▶ Data for processing
****************************************

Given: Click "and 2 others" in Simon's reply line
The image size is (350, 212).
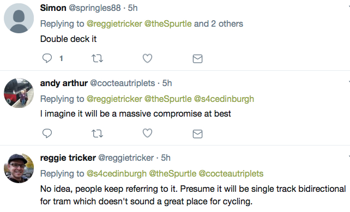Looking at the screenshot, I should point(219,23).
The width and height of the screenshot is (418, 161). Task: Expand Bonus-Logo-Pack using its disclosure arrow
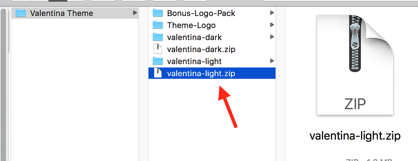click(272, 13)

****************************************

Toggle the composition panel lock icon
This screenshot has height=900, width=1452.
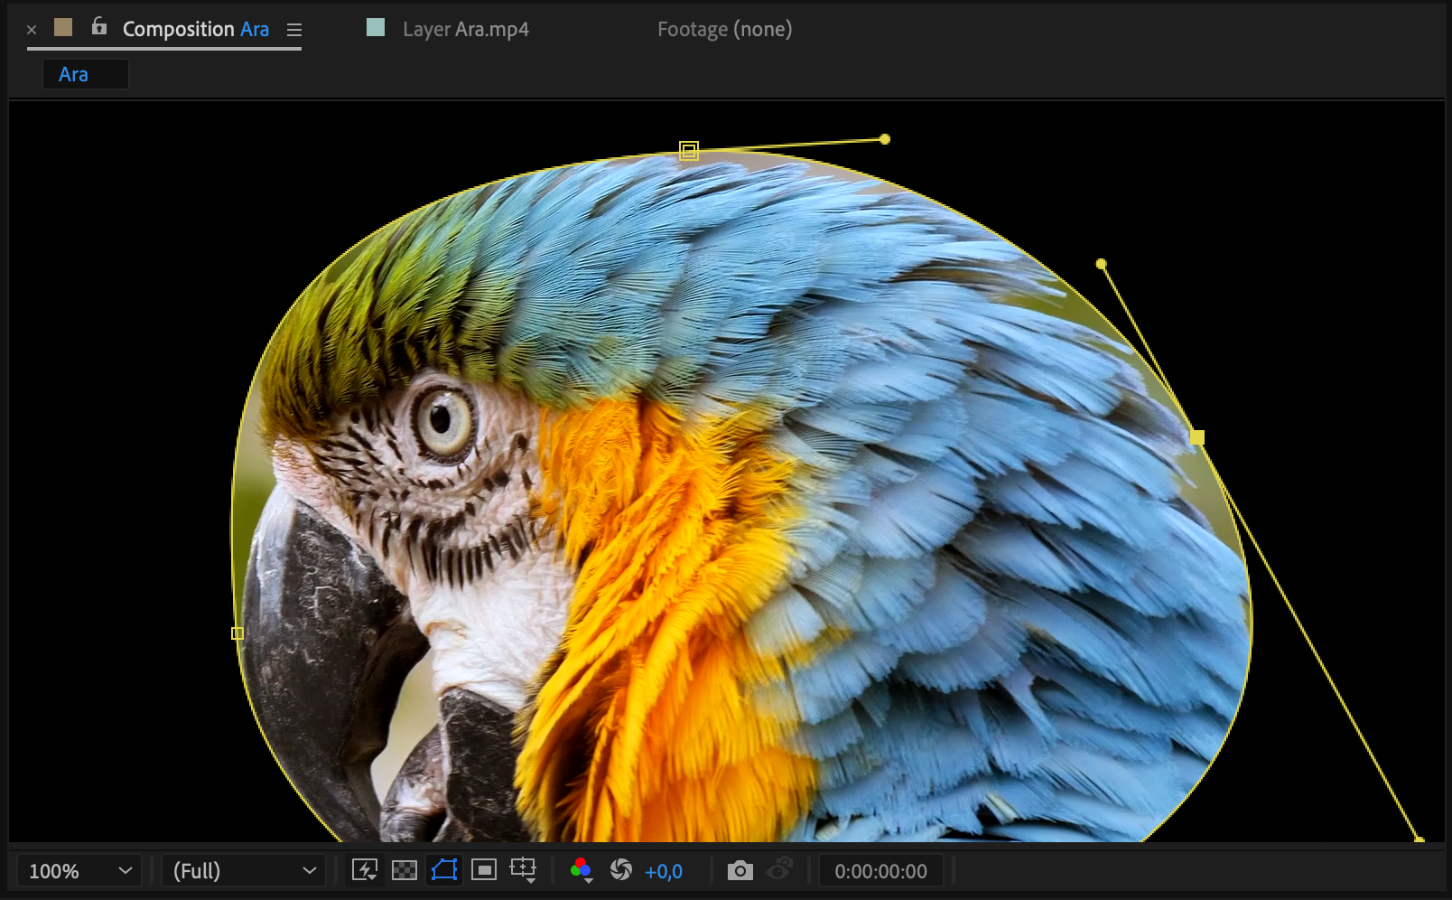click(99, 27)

****************************************

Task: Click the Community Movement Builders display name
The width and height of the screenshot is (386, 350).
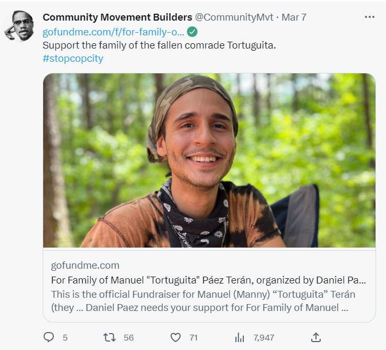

****************************************

Copy the lines above exactly. Start with the line containing "Task: Click the", end with the line containing "The width and height of the screenshot is (386, 350).", and include both.

Task: Click the Community Movement Builders display name
The width and height of the screenshot is (386, 350).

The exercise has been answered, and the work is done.